Non c’era mai, da parte di nessuno, la creazione di un racconto esplicito sulla dittatura e sul risentimento. Nessuno si è mai seduto a rievocare con angoscia le violenze sofferte dal popolo catalano durante la guerra civile o durante la dittatura.
Perché non parlano?
Dov’erano i monumenti ai caduti? Dove i libri delle testimonianze dirette? I documentari? I film? L’unico film che si poteva vedere a riguardo, era di un inglese, Ken Loach. Bellissimo, per carità, ma loro? Non avevano niente da dire? Niente da mostrare? Qualcosa, ci sarà, no, Gesù santo?
Niente.
Zero.
Silenzio.

La storia della Catalunya in un’infografica, che contiene anche un sacco di approfondimenti. Ecco l’originale da navigare, sempre a cura dell’autrice.

La risposta me la diede, infine, un amico irlandese che conobbi a uno dei corsi gratuiti di catalano organizzati dal comune.
“È il Pacto del Olvido.” Mi disse. “Suona bene, no?” Aggiunse, alzando un sopracciglio (arancione).
Ci incamminammo poi verso La Central, nel barrio del Raval, una libreria enorme, con i pavimenti di legno antico che suona a ogni passo, come quelli di una barca. Spulciammo per un po’ nella sezione Storia, ma il libro che cercava lui — e che mi regalò, lo trovò pubblicato solo nella versione originale, l’inglese.
Si trattava di Ghost of Spain, uscito nel 2006, e scritto da Giles Tremlett, un giornalista che da molti anni viveva a Madrid. In quel libro — memorabile — trovai molte delle risposte che cercavo, ma in particolare incontrai per la prima volta la definizione di Pacto del Olvido, il patto della dimenticanza.

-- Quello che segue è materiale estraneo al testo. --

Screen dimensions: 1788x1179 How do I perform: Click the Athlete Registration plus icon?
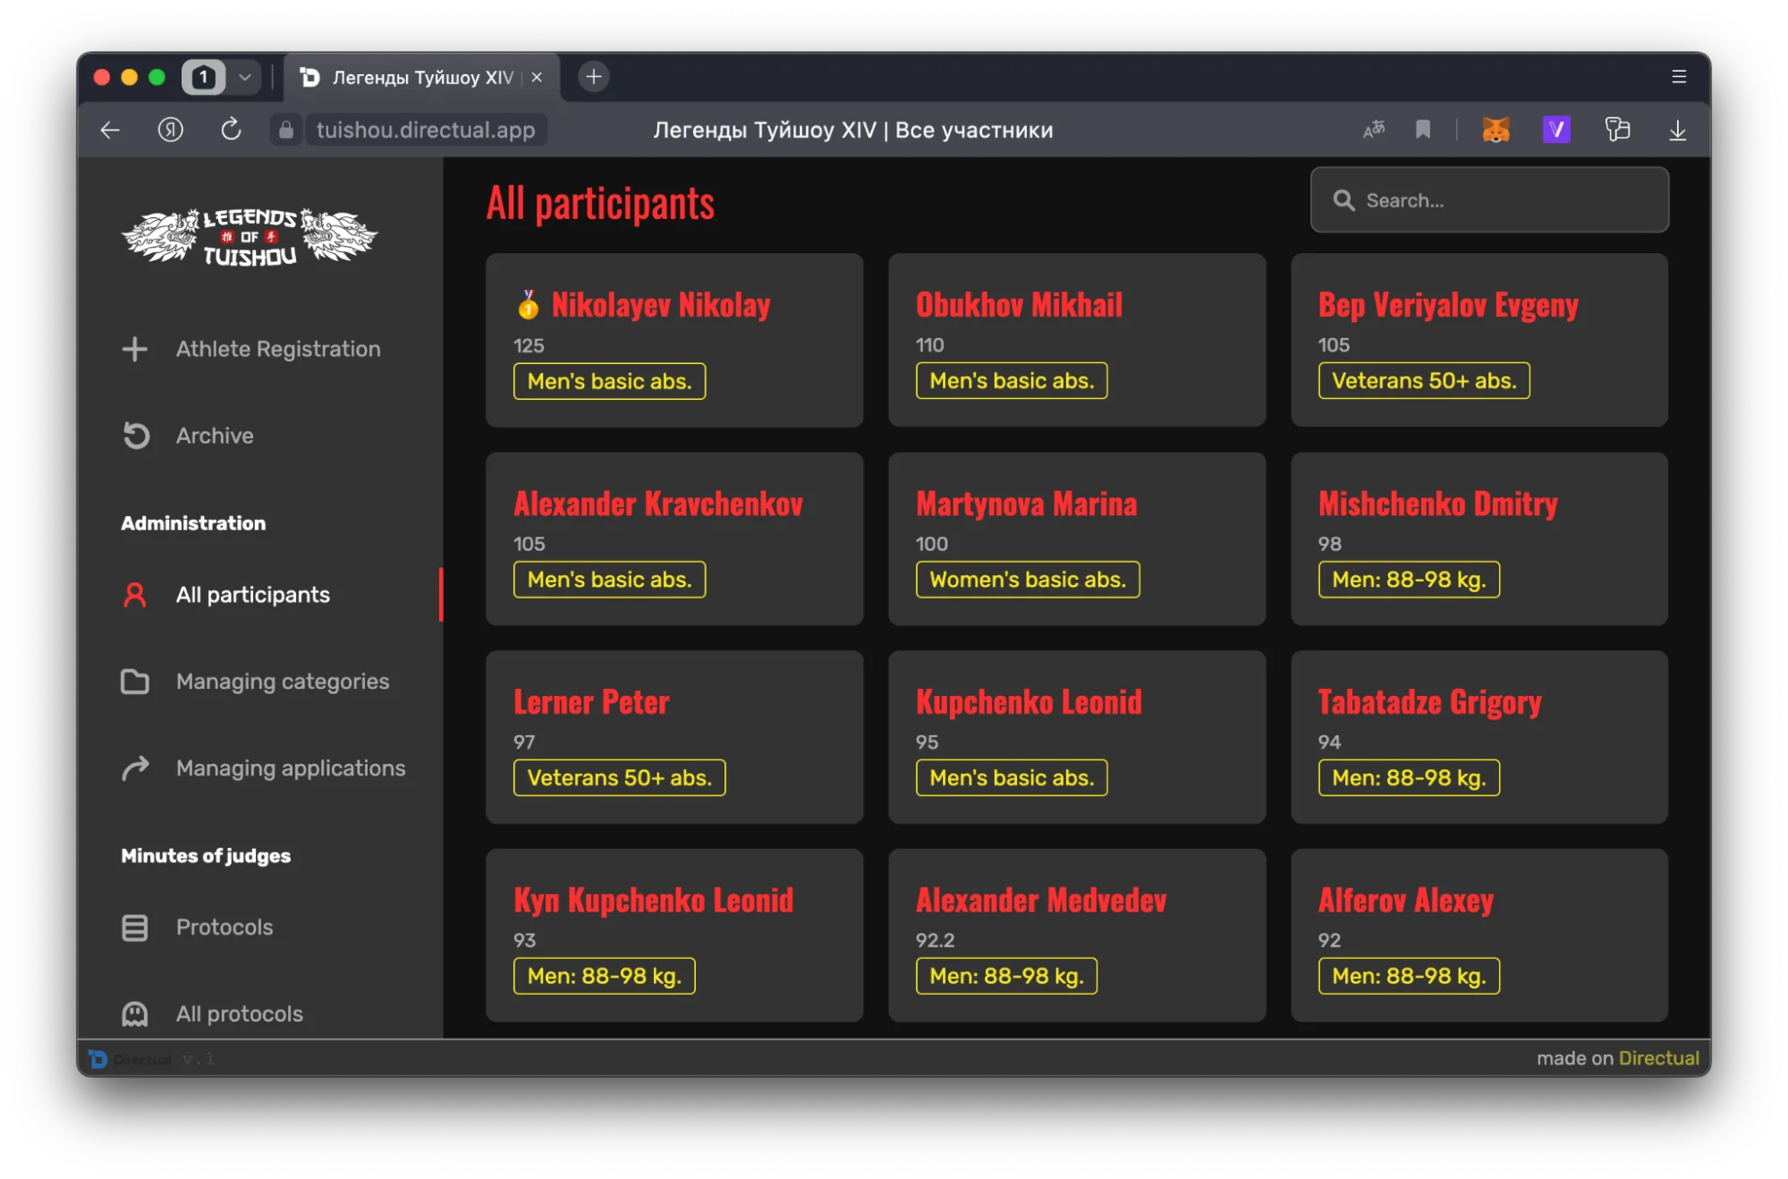(134, 349)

Foto dell’autrice, scattata in questi giorni difficili

Se si cerca su Wikipedia:

“Il Patto della Dimenticanza è la decisione politica presa dalla Spagna (sia dai partiti di sinistra che di destra) di evitare di affrontare l’eredità lasciata del franchismo dopo la morte nel 1975 del Generale Francisco Franco che rimase al potere fin dalla Guerra Civile Spagnola (1936–1939). Il Patto della Dimenticanza è il tentativo di lasciare il passato alle spalle e di concentrarsi sul futuro della Spagna.”

Dal 1978 la nuova Costituzione è pronta ed è la stessa che dichiara illegale il Referendum di Autodeterminazione.
Il giudice che si occuperà di giudicare per sedizione le persone implicate nell’organizzazione del Referendum del Primo di Ottobre è un ex ispettore franchista. Si chiama Ismael Moreno e come lui molte altre sono le persone vicine al franchismo che rivestono in Spagna cariche pubbliche.

Foto dell’autrice, scattata in questi giorni difficili

Niente giudizi, niente imputazioni, niente funerali, niente nomi sulle tombe.
Solo: el olvido, el silencio. Il Risentimento.